6.1. L'importance grandissante de l'école

Dès le début du XXe siècle, le réseau scolaire est déjà assez dense dans la région du Pilat, du moins en ce qui concerne l'école primaire. Mais beaucoup d'enfants d'agriculteurs ne la fréquentent alors que quelques mois par an, durant l'hiver, car ils aident aux travaux agricoles pendant la belle saison. Dans les années 1900-1920, les enfants qui passent le certificat d'étude sont peu nombreux, et il s'agit surtout de garçons. Car, si l'année scolaire est courte, la période totale de scolarisation est brève également : les enfants, essentiellement les garçons, sont placés comme petits domestiques et beaucoup de très jeunes filles vont travailler à "l'usine" (dès l'âge de 10-12 ans pour certaines). Mais l'école prend une importance de plus en plus grande aux yeux des parents. Cette valorisation de l'école s'explique par plusieurs raisons. Le nombre d'emplois disponibles à la campagne diminue : les parents, de plus en plus conscients que l'exode rural attend une partie de leurs enfants, souhaitent qu’ils "apprennent un métier". Les garçons qui se destinent à reprendre la ferme familiale, ou que leur parents destinent à cette transmission du domaine familial, sont moins encouragés à "continuer leurs études". Jusque dans les années soixante, sur le haut plateau, un enfant de la famille devait garder le troupeau familial : parfois, les enfants se succédaient dans cette tâche, mais d'autres fois c'était le même qui assurait cet emploi, parce qu'il était moins doué ou moins intéressé par "les études". J'ai parfois entendu les regrets de certaines de ces personnes à qui ce travail avait été dévolu alors qu'elles auraient préféré aller plus longtemps à l'école. Cette contrainte cessera avec l'arrivée des clôtures électriques, vers 1960 environ dans le canton de Saint-Genest-Malifaux (n° 13), mais depuis quelques temps déjà, c'était parfois des enfants plus âgés placés comme bergers, des personnes âgées et les femmes qui se chargeaient de la surveillance du bétail : la pression scolaire était devenue très forte, à la fois auprès des parents, mais aussi de la part de l'institution scolaire qui réprouvait de plus en plus cette pratique ancestrale responsable d'absentéisme136. Ce phénomène était de moindre ampleur dans la région du plateau intermédiaire où les activités agricoles s'orientaient de plus en plus vers la viticulture et surtout l'arboriculture, au détriment de l'élevage.

Comme le note J.-Cl.
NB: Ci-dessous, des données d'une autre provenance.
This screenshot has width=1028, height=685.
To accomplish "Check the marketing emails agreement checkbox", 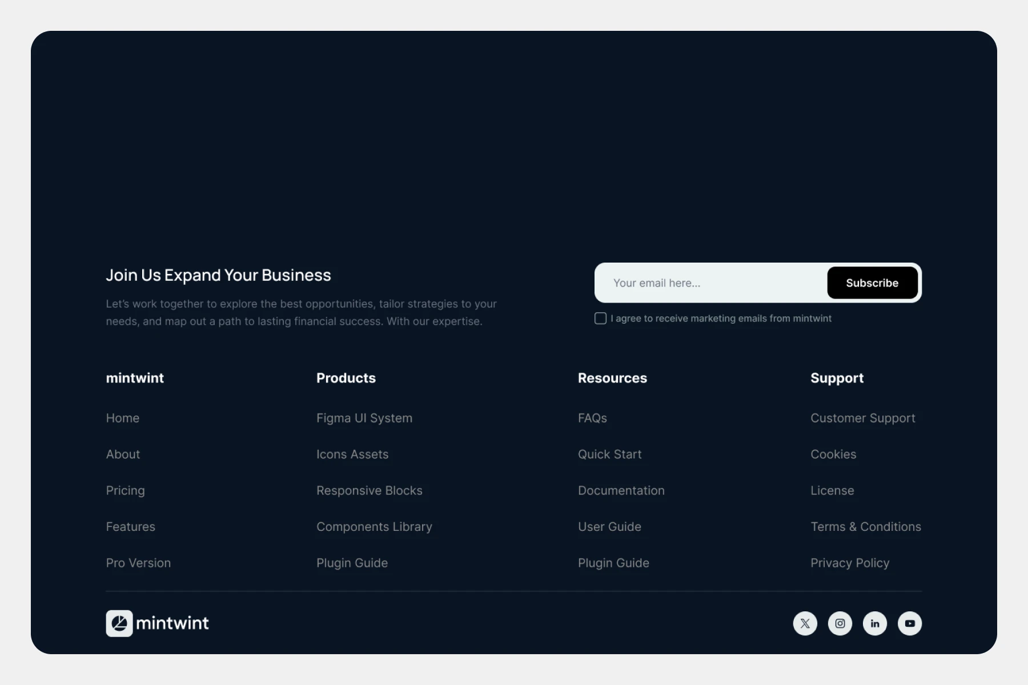I will tap(600, 319).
Bouvier à propos de la situation du patois en 1973 dans la Drôme : "les parents actuels mettent leur point d'honneur à ne parler que le français, jugé socialement supérieur et surtout plus utile, à leurs enfants, dès le plus jeune âge". (Bouvier 1973, p. 231)

Notes
136.

Les jeunes garçons placés comme bergers étaient souvent des enfants d'agriculteurs du haut plateau ou de la région voisine du Velay (en Haute-Loire) ou des enfants d'ouvriers stéphanois. Des habitants de la région du Pilat m'ont dit que ces adolescents avaient droit à des "vacances agricoles", mais l'institution scolaire n'a jamais autorisé le départ, avant la fin de l'année scolaire, de ces enfants.